Besides, I like movies.
The hard part was that one little limitation: to “present it without a single explanation.” I mean, I get it; if we all had to compose an explanation for our selection, no one would bother. And there’s the added fun of looking at the picture and saying, What the hell movie is that?
But I have a blog, so I can obey the rule on Facebook—and flout it here.
So, for #day1, I chose For Your Eyes Only. It was my first Bond film, and—hey, nostalgia!—it remains my favorite, even though Roger Moore isn’t my favorite Bond. Though I didn’t know this at the time, the plot is less outrageous, the Bond more serious, and the “Bond girl” (as I knew those sidekick women from stolen Playboys) more self-determined than most.
I don’t remember a lot of theater experiences from back then, in my late teens/early twenties, perhaps because I didn’t actually see a lot of movies in theaters, but I remember this one.
Part of it was the frisson of the forbidden: my dad hadn’t let me see Bond movies growing up. (Yes, my childhood was pretty sheltered… though, on the other hand, it means that Moonraker wasn’t my first Bond film. If it had been, I might never have seen another.)
And part of it was the film. I know now that it’s old hat, but that was the first time I’d encountered the Bond formula—the gun-barrel perpective, the thrilling (and, often, irrelevant-to-the-plot) opening scene, the pop-star theme song, the artsy/sexy title sequence. I don’t remember a lot from my youth, but I remember those first minutes vividly.
Only a couple other films have hit me like that, gripping my attention from the opening through to the end—and beyond, now that I think of it. (Those films will appear later in the challenge.) Indeed, it wasn’t even the first to do so.
But it was the first that came to mind when I considered what films had an impact on me. And I feel that same nostalgic thrill the beginning of every James Bond film—even the ones I’m not particularly fond of.

_PROVIDED MATERIAL_.
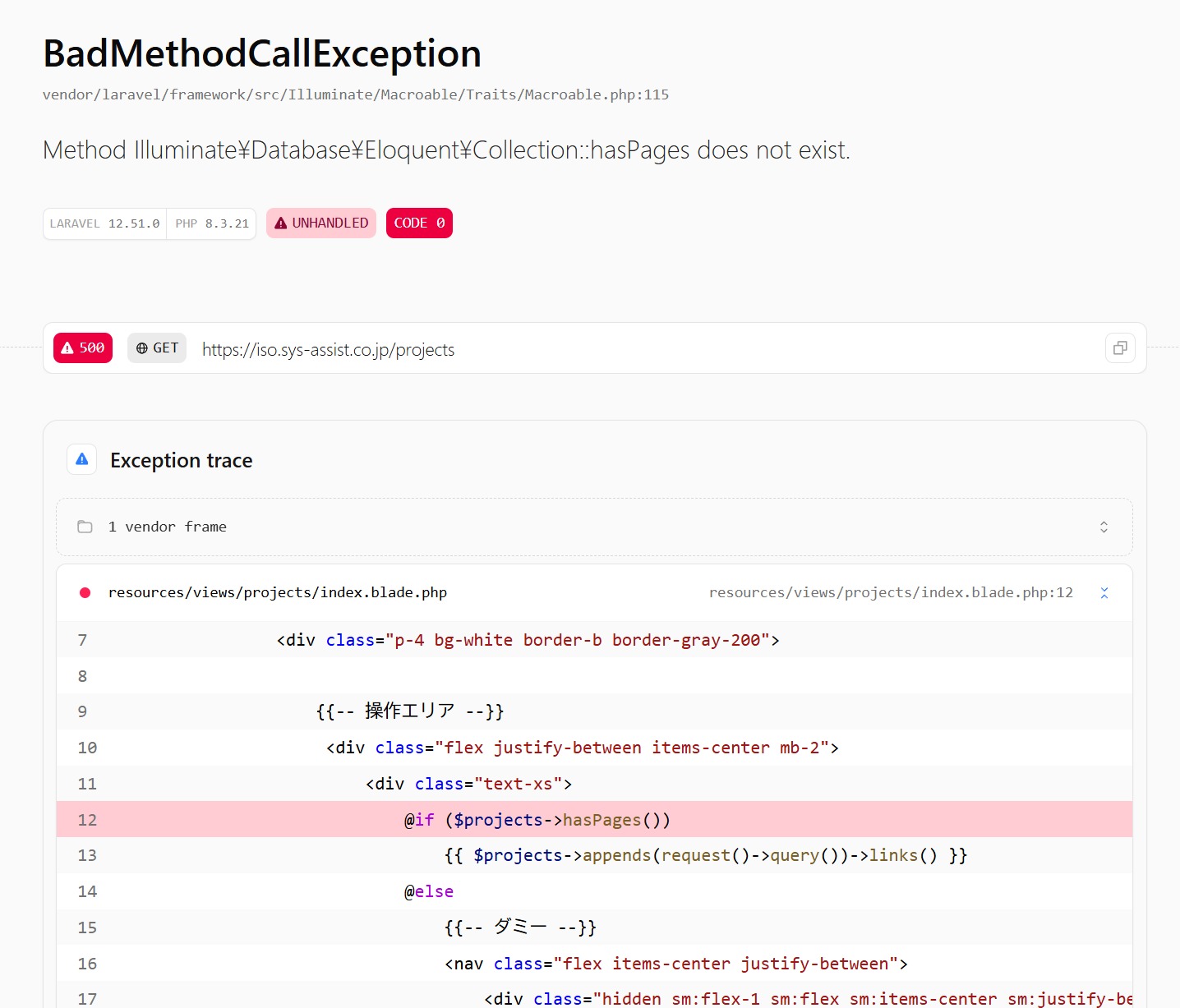Click the LARAVEL 12.51.0 version badge
1180x1008 pixels.
[104, 223]
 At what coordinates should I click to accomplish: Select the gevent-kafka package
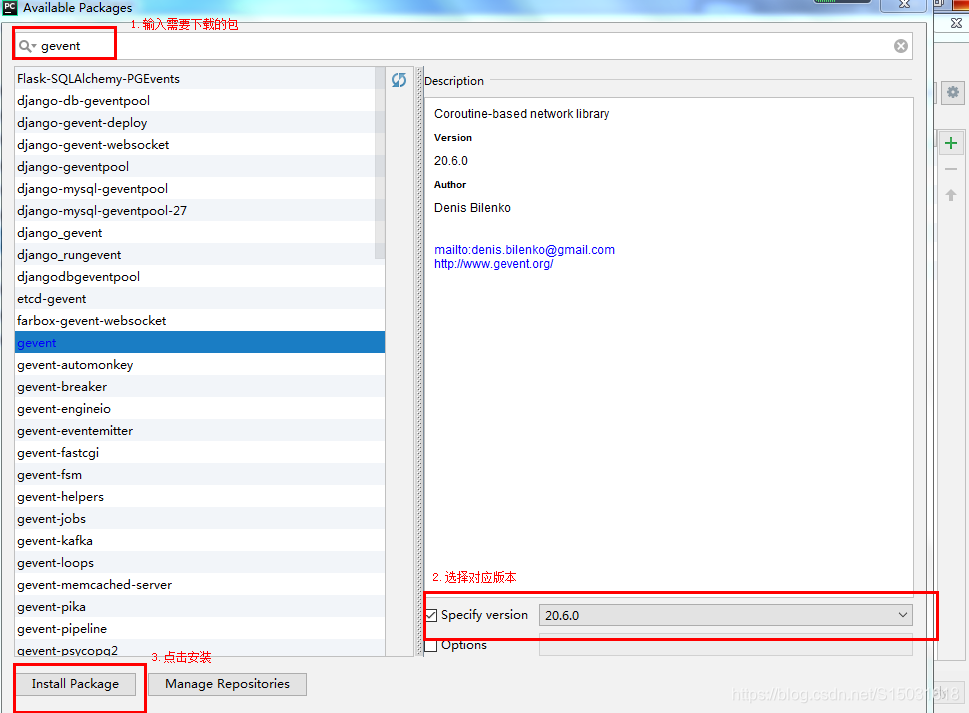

_WRITTEN TASKS_.
(A) The blog post about the first Bond film contrasts For Your Eyes Only with most Bond films. List each aspect it compares and how that aspect differs.
(B) Reproduce word for word the part of the blog post about the first Bond film that opens with the words containing "Besides, I like" and closes with "self-determined than most.".

_ANSWERS_.
(A)
- The plot is less outrageous.
- The Bond is more serious.
- The "Bond girl" is more self-determined.

(B)
Besides, I like movies.
The hard part was that one little limitation: to “present it without a single explanation.” I mean, I get it; if we all had to compose an explanation for our selection, no one would bother. And there’s the added fun of looking at the picture and saying, What the hell movie is that?
But I have a blog, so I can obey the rule on Facebook—and flout it here.
So, for #day1, I chose For Your Eyes Only. It was my first Bond film, and—hey, nostalgia!—it remains my favorite, even though Roger Moore isn’t my favorite Bond. Though I didn’t know this at the time, the plot is less outrageous, the Bond more serious, and the “Bond girl” (as I knew those sidekick women from stolen Playboys) more self-determined than most.